Count the lines in the rows below that contain the string "coordinates", with case counting. Reply with the number only.
::: GIVEN DATA
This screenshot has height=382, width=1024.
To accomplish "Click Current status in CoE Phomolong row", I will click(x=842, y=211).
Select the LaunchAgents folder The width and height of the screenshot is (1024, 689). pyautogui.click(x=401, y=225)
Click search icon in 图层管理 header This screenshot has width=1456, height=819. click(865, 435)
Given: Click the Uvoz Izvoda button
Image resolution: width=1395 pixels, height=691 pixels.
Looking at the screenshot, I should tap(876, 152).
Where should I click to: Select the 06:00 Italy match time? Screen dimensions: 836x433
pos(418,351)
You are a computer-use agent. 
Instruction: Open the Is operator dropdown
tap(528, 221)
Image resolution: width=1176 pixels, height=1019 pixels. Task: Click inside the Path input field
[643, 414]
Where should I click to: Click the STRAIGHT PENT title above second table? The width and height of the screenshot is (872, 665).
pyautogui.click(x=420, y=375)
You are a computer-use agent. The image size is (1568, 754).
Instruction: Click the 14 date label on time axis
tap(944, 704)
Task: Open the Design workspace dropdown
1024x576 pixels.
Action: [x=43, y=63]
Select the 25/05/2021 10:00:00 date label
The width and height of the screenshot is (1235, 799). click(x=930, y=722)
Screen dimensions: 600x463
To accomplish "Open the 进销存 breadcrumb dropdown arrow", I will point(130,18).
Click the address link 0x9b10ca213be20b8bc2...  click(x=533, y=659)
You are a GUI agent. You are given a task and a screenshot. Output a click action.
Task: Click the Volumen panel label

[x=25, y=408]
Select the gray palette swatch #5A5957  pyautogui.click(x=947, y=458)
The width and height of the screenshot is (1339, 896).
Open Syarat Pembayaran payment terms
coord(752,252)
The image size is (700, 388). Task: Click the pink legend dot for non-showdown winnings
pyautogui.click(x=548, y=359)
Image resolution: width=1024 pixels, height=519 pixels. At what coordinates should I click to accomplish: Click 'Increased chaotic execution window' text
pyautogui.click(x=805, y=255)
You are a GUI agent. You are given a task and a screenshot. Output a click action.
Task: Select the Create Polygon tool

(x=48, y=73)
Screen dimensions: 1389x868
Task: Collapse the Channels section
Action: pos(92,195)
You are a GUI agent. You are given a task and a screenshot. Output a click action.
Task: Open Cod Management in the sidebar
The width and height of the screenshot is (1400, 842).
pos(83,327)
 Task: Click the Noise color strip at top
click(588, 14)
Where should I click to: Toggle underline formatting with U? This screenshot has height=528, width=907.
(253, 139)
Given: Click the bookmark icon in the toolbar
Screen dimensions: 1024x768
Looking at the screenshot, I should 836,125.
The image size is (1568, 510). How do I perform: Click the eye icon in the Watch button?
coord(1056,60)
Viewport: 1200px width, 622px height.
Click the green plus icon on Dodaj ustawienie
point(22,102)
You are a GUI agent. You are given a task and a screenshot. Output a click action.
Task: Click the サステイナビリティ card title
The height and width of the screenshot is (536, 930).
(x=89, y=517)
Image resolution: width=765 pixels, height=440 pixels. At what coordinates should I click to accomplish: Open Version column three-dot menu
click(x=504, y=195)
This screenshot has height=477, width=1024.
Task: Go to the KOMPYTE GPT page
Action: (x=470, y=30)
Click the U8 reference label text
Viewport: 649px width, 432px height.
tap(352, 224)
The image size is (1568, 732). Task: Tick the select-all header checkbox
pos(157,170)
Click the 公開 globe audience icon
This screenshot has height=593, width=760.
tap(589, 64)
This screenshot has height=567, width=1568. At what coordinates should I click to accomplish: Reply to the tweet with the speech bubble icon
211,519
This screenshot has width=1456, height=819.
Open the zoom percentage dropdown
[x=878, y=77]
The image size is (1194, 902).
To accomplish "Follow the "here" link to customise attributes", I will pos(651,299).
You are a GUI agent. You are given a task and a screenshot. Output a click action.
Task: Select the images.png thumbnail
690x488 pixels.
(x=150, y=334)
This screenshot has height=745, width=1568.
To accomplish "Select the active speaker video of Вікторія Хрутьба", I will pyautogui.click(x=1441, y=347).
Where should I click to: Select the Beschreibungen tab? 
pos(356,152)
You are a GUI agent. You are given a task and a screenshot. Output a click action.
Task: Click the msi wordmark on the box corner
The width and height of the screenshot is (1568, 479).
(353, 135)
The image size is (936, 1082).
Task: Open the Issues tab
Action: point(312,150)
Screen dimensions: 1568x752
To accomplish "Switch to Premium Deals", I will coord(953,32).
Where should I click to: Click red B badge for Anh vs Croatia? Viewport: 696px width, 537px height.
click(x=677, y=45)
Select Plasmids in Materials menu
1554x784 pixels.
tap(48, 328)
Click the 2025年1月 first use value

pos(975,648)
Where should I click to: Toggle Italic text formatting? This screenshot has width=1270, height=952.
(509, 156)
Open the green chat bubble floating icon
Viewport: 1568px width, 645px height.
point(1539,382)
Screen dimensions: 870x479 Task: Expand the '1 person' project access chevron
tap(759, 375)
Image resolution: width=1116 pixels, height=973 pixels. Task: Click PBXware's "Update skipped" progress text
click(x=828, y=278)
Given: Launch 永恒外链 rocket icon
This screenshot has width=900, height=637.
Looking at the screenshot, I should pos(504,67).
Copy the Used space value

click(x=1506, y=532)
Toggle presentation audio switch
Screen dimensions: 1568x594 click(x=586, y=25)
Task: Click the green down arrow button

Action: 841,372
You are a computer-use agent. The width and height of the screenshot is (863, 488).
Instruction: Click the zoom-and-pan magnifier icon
::::::
SOLUTION TO THE EXERCISE -> 3